Person rewarded bottle of wine after reading company’s entire privacy policy

FILE - Red wine being poured from a bottle. (ANTHONY WALLACE/AFP via Getty Images)

Sometimes reading the entire terms & conditions of a privacy policy pays off – at least it did for one person. 

Tax Policy Associates, a tax-focused think tank website, hid a clause in its privacy policy to see if anyone actually read those things. 

The clause promised a free bottle of "good wine" to whomever read the full terms and recognized the out-of-place clause. 

It was published in February and someone has only just now claimed the reward three months later. 
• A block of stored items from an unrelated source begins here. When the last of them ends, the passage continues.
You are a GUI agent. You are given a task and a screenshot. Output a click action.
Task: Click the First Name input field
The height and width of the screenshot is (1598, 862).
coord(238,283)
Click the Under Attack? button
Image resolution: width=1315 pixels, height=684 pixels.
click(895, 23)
Dan Neidle, founder of Tax Policy Associates, shared the results of the experiment on his X, formerly known as Twitter, account. 

"We know nobody reads this, because we added in February that we’d send a bottle of good wine to the first person to contact us, and it was only in May that we got a response," the website read. 

Neidle told BBC that the person who spotted the clause "kind of cheated" as they were actually using Neidle’s company’s privacy policy as a template for their own and just happened upon the free bottle of wine portion. 

The lucky reader ended up getting a bottle of Château de Sales 2013/14, Pomerol for finding the clause. 

This isn’t the first time Neidle’s company tested how thorough people can be, according to a BBC report. 

Two years ago, when Neidle first launched his company, he created a similar experiment and it took about four months for someone to realize it. 

This story was reported from Los Angeles.